Passage.
.....
3. It appears that in furtherance of their respective businesses, each assesse received payment in advance for the sale and supply of goods from some of their customers. These payments were made in cash. It is not in dispute that such sales were governed by the Sale of Goods Act, 1930 ("Act"). As is well known, in that Act the money consideration payable for the sale of goods is described as the 'price' of the goods sold. Section 5(1) provides as follows:
"A contract of sale is made by an offer to buy or sell goods for a price and the acceptance of such offer. The contract may provide for the immediate delivery of the goods or immediate payment of the price or both, or for the delivery or payment by installments, or that the delivery or payment or both shall be postponed."
4. The advance (or, to use the language of the Act, "immediate") payments made by the customers as noted above were duly recorded in their books as such. Now, section 12 of the 1979 Ordinance provided in its various subsections that the amounts as therein described were deemed to be the income of the assessee. Subsection (18) was (as presently relevant) in the following terms (herein after referred to as "the subsection"):
"Where any sum claimed, or shown, to have been received as loan or advance or gift by an assessee during any income year commencing on or after the first day of July, 1998, from any person, not being a banking company, or a financial institution notified by the Central Board of Revenue for this purpose, otherwise than by a crossed cheque drawn on a bank or through a banking channel from a person holding a National Tax Number, the said sum shall be deemed to be the income of the assessee for the said income year chargeable to tax under this Ordinance: "
.....
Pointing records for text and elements
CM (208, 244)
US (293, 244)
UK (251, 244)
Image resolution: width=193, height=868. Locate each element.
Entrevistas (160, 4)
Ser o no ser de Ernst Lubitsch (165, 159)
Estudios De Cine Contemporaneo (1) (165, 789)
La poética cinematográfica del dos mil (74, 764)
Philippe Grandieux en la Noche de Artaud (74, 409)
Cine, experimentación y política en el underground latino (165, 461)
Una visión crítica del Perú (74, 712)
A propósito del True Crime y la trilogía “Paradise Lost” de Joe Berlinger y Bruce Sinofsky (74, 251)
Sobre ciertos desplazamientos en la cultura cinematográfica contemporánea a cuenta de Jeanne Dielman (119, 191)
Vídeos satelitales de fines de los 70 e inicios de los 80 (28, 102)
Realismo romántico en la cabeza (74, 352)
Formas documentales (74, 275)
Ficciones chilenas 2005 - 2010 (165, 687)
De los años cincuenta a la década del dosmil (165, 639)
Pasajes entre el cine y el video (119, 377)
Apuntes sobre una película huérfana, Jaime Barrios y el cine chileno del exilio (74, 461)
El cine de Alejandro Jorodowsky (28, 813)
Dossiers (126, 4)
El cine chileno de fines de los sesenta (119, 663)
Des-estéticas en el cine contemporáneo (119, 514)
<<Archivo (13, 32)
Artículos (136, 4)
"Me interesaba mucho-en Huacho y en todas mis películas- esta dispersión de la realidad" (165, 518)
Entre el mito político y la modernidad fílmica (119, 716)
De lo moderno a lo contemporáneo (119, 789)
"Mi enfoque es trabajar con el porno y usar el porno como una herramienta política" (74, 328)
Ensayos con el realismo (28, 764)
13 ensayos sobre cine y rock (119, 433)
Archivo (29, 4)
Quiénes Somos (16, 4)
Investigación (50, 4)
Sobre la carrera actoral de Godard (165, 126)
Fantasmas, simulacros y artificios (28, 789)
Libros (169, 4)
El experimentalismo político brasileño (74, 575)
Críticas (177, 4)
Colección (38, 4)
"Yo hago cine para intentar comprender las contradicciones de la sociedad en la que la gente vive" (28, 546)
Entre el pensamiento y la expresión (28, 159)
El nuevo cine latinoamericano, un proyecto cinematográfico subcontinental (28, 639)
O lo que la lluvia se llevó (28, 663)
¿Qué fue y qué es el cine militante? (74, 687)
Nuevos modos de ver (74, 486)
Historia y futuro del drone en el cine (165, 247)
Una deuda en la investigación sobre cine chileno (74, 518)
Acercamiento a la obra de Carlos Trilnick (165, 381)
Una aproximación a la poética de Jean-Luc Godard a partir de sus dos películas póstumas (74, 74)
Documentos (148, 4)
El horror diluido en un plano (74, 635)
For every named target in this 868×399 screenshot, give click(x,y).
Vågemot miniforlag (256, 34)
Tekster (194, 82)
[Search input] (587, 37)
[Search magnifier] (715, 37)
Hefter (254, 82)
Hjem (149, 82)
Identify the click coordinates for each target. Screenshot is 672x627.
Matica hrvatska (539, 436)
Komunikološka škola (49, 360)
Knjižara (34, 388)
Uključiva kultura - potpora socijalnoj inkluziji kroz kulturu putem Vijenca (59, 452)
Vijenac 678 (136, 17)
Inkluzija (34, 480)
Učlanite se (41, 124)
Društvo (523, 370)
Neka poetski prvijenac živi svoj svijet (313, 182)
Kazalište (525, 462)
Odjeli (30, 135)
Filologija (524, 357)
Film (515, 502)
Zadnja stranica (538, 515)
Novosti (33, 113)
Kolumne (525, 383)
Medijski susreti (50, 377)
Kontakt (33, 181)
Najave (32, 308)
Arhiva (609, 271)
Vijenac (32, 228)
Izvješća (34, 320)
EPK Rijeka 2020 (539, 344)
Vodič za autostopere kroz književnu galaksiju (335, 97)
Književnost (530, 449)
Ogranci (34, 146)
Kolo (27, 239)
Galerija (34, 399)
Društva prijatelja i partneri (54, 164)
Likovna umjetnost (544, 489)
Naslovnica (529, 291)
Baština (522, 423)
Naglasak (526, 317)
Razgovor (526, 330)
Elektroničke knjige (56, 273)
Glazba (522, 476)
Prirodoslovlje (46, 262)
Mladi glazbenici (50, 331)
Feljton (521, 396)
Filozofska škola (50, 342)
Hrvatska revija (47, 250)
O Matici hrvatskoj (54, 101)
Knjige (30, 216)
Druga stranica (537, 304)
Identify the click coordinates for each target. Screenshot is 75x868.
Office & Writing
.....
Things to do.
**a.** For the passage on advance payments, state whether each statement agrees with it: (i) the customers paid their advances by crossed cheque; (ii) the subsection covers income years commencing on or after the first day of July, 1998; (iii) the Sale of Goods Act calls the money consideration for goods their "fee." Answer yes or no for each, quoting the deciding words of the passage.
**b.** Write out the lines of the records, unchanged, starting with the line that contains "Inkluzija (34, 480)" and going on through the end of the records.
The text and the records have no connection to each other.

Results.
**a.**
(i) No: "These payments were made in cash."
(ii) Yes: "during any income year commencing on or after the first day of July, 1998"
(iii) No: "the money consideration payable for the sale of goods is described as the 'price' of the goods sold"

**b.**
Inkluzija (34, 480)
Učlanite se (41, 124)
Društvo (523, 370)
Neka poetski prvijenac živi svoj svijet (313, 182)
Kazalište (525, 462)
Odjeli (30, 135)
Filologija (524, 357)
Film (515, 502)
Zadnja stranica (538, 515)
Novosti (33, 113)
Kolumne (525, 383)
Medijski susreti (50, 377)
Kontakt (33, 181)
Najave (32, 308)
Arhiva (609, 271)
Vijenac (32, 228)
Izvješća (34, 320)
EPK Rijeka 2020 (539, 344)
Vodič za autostopere kroz književnu galaksiju (335, 97)
Književnost (530, 449)
Ogranci (34, 146)
Kolo (27, 239)
Galerija (34, 399)
Društva prijatelja i partneri (54, 164)
Likovna umjetnost (544, 489)
Naslovnica (529, 291)
Baština (522, 423)
Naglasak (526, 317)
Razgovor (526, 330)
Elektroničke knjige (56, 273)
Glazba (522, 476)
Prirodoslovlje (46, 262)
Mladi glazbenici (50, 331)
Feljton (521, 396)
Filozofska škola (50, 342)
Hrvatska revija (47, 250)
O Matici hrvatskoj (54, 101)
Knjige (30, 216)
Druga stranica (537, 304)
Identify the click coordinates for each target. Screenshot is 75x868.
Office & Writing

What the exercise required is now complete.